The Most Expensive Chocolate Chip Cookie in History

The Most Expensive Chocolate Chip Cookie in History (Image Credits: Unsplash)
The Most Expensive Chocolate Chip Cookie in History (Image Credits: Unsplash)

Cargo does not travel cheaply to the ISS. A Falcon 9 and Dragon capsule mission to the ISS costs roughly $140 million with a payload of about 6,000 kilograms, translating to around $23,300 per kilogram. A single DoubleTree chocolate chip cookie disc of frozen dough weighs a fraction of a kilogram, but when you factor in the weight of the oven, the silicone pouches, the support systems, and every other piece of hardware involved, the per-cookie cost climbs into deeply uncomfortable territory.

That is where the headline figure comes from. It is not what anyone literally paid for a single cookie, but rather a reflection of the true, fully loaded cost of putting experimental food hardware into orbit. On the Cygnus spacecraft, launch cost runs around $95,000 per kilogram; on SpaceX vehicles, it works out to roughly $59,000 per kilogram. Either way, it is a number that puts a starkly different value on a chocolate chip treat.

A New York Couple With a Very Unusual Kitchen Plan

A New York Couple With a Very Unusual Kitchen Plan (Image Credits: Pixabay)
A New York Couple With a Very Unusual Kitchen Plan (Image Credits: Pixabay)

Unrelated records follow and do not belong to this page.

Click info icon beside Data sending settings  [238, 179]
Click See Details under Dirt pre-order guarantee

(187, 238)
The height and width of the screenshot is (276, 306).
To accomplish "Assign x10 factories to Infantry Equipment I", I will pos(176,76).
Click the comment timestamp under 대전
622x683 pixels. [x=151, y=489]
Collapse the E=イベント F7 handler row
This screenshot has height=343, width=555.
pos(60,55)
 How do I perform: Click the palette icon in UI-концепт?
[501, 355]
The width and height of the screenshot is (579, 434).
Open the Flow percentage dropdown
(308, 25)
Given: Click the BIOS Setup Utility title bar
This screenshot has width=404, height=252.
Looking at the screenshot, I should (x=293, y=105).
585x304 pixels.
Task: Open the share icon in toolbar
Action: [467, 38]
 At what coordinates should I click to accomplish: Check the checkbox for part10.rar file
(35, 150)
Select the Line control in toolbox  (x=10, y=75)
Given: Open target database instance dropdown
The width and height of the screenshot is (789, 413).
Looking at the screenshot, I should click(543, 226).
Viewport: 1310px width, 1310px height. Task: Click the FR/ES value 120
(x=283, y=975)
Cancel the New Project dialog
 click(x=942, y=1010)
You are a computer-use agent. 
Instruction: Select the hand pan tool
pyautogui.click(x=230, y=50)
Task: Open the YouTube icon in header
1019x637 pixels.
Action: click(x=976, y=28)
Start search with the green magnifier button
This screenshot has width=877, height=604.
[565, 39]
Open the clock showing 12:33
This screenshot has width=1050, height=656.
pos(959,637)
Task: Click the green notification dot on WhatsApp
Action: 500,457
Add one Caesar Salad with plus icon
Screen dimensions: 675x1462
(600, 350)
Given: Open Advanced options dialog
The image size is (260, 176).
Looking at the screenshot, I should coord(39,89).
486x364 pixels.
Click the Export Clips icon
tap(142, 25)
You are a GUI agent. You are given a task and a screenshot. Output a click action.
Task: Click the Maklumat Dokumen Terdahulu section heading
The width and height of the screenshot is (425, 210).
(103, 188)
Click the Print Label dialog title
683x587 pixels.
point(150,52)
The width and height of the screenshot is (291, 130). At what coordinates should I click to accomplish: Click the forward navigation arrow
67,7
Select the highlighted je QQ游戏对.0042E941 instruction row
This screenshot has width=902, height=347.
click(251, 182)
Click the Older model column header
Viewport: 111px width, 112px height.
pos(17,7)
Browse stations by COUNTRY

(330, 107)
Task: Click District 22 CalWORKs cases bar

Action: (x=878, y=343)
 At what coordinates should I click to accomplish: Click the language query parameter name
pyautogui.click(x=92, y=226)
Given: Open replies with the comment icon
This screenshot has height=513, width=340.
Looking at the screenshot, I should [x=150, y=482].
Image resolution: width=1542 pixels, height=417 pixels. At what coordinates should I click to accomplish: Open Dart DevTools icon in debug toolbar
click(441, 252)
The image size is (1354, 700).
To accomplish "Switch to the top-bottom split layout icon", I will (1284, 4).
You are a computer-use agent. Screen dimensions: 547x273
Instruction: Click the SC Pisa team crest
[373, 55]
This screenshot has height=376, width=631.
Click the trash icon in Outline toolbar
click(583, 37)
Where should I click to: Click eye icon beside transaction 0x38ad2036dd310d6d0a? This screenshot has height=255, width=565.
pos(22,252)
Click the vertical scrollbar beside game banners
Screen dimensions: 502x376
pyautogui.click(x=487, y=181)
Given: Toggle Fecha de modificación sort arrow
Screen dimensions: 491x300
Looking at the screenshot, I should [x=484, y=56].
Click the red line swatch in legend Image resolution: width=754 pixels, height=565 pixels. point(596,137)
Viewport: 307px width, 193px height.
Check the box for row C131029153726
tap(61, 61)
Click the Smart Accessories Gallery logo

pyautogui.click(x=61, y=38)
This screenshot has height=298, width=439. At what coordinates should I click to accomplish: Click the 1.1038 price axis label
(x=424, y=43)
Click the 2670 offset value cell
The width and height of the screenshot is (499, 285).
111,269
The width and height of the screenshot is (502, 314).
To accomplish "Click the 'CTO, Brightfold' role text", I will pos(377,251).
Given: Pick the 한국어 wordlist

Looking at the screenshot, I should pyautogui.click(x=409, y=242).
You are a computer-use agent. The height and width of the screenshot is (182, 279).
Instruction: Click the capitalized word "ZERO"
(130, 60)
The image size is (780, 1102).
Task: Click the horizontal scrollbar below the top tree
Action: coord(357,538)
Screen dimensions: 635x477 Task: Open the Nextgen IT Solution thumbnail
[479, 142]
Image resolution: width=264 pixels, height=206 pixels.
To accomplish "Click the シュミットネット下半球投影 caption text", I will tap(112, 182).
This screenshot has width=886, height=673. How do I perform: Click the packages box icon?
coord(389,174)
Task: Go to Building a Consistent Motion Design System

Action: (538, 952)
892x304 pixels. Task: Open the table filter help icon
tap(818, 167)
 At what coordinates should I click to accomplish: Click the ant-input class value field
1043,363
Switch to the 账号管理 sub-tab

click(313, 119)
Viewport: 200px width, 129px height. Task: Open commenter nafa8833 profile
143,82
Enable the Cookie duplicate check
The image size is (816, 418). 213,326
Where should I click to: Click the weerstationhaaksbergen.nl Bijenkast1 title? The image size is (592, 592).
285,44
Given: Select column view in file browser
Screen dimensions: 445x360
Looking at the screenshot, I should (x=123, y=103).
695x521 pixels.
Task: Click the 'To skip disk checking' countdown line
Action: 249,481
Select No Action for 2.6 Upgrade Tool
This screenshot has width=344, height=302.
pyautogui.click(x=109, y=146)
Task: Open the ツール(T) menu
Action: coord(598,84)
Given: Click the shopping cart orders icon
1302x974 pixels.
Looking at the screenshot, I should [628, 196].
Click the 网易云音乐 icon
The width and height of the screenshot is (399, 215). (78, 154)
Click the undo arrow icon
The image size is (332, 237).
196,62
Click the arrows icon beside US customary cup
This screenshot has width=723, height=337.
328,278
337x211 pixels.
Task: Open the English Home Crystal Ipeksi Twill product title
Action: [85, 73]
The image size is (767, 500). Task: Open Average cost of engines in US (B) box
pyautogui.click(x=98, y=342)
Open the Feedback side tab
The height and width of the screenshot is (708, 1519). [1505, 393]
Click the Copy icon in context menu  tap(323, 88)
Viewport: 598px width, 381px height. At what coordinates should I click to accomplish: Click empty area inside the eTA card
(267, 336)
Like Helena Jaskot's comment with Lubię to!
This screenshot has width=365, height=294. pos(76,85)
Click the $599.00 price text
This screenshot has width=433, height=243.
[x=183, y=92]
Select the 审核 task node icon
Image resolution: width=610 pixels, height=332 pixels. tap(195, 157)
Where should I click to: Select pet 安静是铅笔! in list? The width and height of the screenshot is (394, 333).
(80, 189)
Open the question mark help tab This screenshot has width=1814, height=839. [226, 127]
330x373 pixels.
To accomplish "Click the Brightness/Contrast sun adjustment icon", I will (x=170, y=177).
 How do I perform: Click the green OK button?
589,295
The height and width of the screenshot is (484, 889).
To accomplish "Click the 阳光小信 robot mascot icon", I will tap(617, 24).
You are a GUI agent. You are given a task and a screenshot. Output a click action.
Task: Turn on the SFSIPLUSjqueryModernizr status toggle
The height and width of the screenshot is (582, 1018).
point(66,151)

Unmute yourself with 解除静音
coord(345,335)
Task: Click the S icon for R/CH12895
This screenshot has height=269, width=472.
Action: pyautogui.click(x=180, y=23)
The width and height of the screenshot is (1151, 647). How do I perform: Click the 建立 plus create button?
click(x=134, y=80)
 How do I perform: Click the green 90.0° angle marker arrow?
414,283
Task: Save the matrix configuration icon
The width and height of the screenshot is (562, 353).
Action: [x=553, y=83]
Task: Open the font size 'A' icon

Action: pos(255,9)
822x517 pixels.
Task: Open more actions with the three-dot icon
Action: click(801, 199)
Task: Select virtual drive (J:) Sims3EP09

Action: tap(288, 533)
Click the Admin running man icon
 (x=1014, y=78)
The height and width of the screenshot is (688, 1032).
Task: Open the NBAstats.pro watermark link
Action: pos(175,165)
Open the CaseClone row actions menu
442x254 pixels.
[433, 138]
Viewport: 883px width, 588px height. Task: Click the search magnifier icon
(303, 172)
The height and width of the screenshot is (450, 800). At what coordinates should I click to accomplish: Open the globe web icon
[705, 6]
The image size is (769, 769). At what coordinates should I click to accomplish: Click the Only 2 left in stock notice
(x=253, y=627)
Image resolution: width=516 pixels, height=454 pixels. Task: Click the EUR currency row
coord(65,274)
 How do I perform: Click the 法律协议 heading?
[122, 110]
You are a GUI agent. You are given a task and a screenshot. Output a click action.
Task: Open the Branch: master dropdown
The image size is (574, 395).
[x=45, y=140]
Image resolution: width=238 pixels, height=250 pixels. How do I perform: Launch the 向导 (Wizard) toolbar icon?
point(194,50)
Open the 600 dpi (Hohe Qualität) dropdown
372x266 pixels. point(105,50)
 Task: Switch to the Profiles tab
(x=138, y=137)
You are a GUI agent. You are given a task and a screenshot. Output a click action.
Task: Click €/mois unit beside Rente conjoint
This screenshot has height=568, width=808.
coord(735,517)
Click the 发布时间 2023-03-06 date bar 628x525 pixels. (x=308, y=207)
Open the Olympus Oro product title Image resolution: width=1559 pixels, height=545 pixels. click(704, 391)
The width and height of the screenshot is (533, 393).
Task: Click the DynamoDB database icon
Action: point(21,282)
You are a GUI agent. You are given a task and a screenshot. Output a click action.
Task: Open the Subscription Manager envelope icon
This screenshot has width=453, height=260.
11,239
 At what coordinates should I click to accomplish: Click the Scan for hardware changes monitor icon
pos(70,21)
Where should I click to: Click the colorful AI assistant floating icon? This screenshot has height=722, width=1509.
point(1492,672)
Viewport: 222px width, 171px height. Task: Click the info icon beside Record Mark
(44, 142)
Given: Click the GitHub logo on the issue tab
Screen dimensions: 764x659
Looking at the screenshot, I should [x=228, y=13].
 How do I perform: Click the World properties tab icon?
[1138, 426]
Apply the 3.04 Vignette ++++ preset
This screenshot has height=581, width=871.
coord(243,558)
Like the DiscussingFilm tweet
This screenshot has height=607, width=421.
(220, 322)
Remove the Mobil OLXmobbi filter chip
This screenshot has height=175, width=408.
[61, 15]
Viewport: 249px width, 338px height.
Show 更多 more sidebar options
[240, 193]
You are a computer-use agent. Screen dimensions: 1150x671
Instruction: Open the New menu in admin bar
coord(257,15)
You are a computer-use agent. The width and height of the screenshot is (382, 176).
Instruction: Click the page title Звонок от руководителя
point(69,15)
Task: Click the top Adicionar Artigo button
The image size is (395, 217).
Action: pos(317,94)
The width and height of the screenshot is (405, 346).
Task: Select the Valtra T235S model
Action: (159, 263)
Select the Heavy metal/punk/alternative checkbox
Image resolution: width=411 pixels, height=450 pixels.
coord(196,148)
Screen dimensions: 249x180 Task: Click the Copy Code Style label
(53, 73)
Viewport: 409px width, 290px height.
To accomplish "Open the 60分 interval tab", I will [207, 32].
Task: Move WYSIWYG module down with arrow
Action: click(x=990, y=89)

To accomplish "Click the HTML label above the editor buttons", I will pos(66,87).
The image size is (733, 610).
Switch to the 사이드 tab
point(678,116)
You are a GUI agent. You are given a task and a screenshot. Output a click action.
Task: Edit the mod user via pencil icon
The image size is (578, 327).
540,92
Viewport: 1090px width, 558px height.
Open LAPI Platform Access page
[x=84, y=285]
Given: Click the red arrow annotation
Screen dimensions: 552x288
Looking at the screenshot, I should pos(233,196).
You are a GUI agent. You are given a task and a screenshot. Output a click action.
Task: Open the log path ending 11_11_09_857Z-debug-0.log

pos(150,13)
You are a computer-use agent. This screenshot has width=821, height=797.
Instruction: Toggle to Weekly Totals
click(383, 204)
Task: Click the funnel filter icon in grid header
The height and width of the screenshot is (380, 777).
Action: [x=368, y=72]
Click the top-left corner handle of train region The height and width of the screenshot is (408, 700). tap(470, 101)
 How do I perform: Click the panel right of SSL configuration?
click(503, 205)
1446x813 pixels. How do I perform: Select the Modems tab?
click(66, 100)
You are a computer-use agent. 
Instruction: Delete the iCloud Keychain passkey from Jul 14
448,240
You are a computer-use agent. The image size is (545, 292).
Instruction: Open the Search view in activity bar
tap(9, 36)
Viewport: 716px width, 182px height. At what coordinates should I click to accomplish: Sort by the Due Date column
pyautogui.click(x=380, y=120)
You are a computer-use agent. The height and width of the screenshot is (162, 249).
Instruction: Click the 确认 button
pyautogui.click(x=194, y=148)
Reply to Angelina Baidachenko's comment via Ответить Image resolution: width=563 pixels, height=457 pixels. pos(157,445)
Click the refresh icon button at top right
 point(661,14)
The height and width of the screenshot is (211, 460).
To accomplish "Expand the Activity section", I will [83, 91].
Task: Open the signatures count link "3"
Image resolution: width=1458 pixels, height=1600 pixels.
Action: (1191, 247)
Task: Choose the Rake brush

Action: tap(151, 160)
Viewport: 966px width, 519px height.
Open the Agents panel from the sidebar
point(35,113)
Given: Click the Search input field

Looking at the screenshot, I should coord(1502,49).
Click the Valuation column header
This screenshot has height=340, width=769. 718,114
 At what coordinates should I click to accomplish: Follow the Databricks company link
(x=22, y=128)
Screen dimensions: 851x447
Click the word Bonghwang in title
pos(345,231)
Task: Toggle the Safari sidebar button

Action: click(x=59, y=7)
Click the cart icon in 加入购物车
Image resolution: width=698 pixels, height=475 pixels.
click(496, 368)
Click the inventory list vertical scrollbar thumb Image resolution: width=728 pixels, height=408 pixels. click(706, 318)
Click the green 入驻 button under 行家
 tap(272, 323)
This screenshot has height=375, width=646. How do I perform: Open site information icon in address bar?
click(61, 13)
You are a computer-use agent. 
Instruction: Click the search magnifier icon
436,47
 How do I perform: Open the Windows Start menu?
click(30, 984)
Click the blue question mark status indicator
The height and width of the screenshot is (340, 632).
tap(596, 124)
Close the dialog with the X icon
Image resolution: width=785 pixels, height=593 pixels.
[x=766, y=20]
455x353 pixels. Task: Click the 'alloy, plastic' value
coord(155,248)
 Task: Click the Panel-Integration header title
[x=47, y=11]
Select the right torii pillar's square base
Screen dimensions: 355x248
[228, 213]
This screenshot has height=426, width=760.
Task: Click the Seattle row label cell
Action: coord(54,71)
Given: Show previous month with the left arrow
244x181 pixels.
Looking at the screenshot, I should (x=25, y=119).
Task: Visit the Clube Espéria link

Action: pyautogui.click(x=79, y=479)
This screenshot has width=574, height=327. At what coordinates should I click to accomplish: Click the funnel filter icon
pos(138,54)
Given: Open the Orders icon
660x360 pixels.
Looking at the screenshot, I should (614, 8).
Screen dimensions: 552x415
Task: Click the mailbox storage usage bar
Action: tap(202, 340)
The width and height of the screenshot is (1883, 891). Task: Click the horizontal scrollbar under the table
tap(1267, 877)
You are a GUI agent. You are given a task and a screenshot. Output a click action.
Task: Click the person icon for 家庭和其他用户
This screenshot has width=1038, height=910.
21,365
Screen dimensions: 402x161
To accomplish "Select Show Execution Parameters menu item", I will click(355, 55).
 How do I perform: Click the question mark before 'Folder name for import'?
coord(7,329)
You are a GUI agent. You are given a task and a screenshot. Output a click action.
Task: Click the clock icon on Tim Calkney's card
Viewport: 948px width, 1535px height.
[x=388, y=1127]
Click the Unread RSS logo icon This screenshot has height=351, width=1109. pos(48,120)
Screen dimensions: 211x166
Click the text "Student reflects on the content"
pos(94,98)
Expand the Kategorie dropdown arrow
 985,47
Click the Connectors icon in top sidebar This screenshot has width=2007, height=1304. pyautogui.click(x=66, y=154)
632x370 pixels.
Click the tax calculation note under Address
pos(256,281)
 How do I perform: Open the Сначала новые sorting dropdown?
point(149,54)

The Zero G Kitchen project was developed by space entrepreneur Ian Fichtenbaum and social media specialist Jordana Fichtenbaum, a New York-based couple who set out to design a “space kitchen” one appliance at a time, starting with the oven. Their logic was both practical and a little romantic: the kitchen is the heart of the home, and if humans were going to live in space for months or years at a time, they deserved something better than vacuum-sealed pouches of freeze-dried food.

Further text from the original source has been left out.